When a holistic approach to performance management is not employed, we often see conflicts arise within companies due to competing initiatives. This ultimately contributes to internal barriers and compromises both value and cost.
By taking a systems-thinking approach to measuring and redefining value across the organization, companies can develop innovative win-win strategies and realize far greater cost effectiveness, operational efficiencies and agility.
Opposing Expectations Drive Misalignment
The definition of value, however, is not limited to the internal organization. Suppliers are part of the system, but often have their own specific needs and improvement initiatives. The relationship between the customer and supplier can be tenuous as they are often at odds with one another due to differing needs and expectations. In some cases, these competing priorities are diametrically opposed as illustrated in the diagram below.

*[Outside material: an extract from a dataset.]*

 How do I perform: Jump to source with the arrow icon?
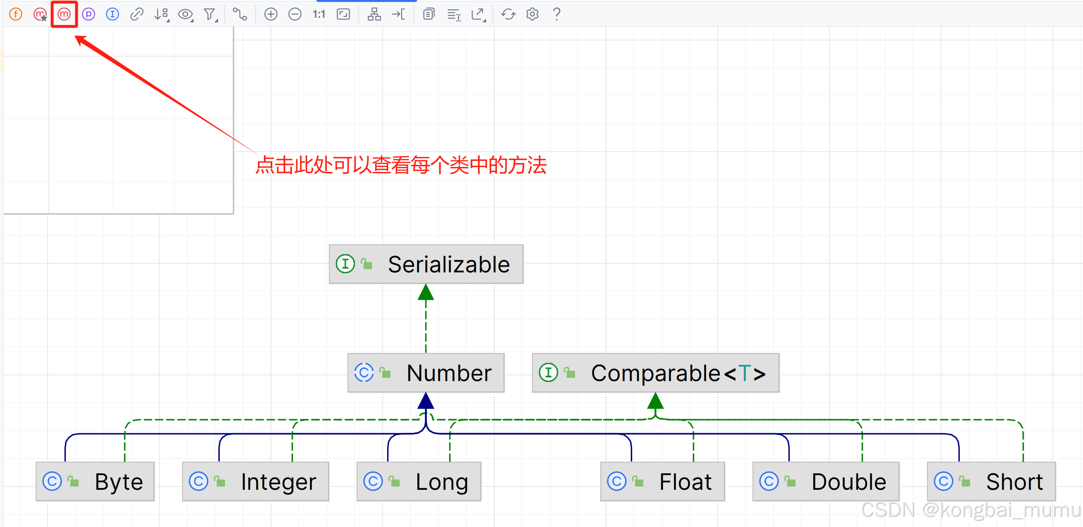[399, 14]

For example, it’s common for a customer to make demands for annual price reductions. However, in order to achieve those price reductions, a supplier may need consistency, and the promise of growth to maintain profitability. Opposing expectations exist when companies and suppliers fail to have an open dialogue, recognize what generates value for each, and achieve a shared purpose. When this occurs, the customer-supplier relationship becomes misaligned and results in compromise, delivery delays, and instability.
Independent Purpose Inhibits Cost Awareness
When each party is driven by independent purposes, over time, the relationship erodes and trust is damaged. Cost awareness is inhibited due to a lack of transparency. Value is misrepresented as price, and overall performance is sub-optimized.

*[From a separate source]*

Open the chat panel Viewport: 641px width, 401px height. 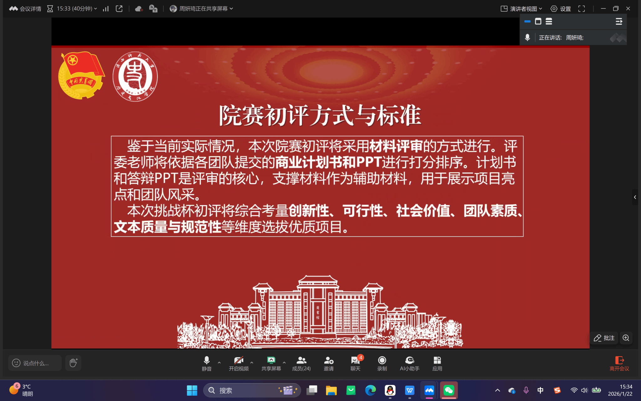point(355,363)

In addition to compromise, delivery delays and instability, independent purposes also drive the following supply chain ineffectiveness symptoms:
- Unpredictable schedules or delivery
- Squeezed margins
- Capacity constraints
- Long cycle times
- Prolonged decision-making cycle times
On the other hand, systems thinking fosters shared responsibility within internal departments as well as suppliers. To truly leverage supply chain as a competitive advantage, companies must see suppliers as an integral extension of the system and must work together to identify and change the business processes and organizational behaviors across all relationship touch points that have become barriers to trust.
Optimizing Supply Chain
eBook
To learn more about the customer-supplier relationship, access our new eBook Optimizing Supply Chain: 4 Pillars to Strategic Sourcing for Performance Excellence.
Uniting on an Understanding of Value and Shared Purpose
At Implementation Engineers, we work on the entire system to redefine value, deliver a shared purpose, build trust and gain a better understanding of the relationship costs. Once these costs are understood, then they can be controlled.
By uniting on a common understanding of value, customers and suppliers will generate improvements more quickly, effectively and collaboratively. This creates the ideal environment for innovation to grow within the partnership, thereby enabling each company to achieve their full potential and improve overall competitiveness.
The objective of our value-based re-engineering approach is to concurrently move your supply chain from a state of mistrust to a state of trust as you migrate from a price-centric to a value-centric procurement model. This is what generates transparency, enables value, and achieves breakthrough cost reduction.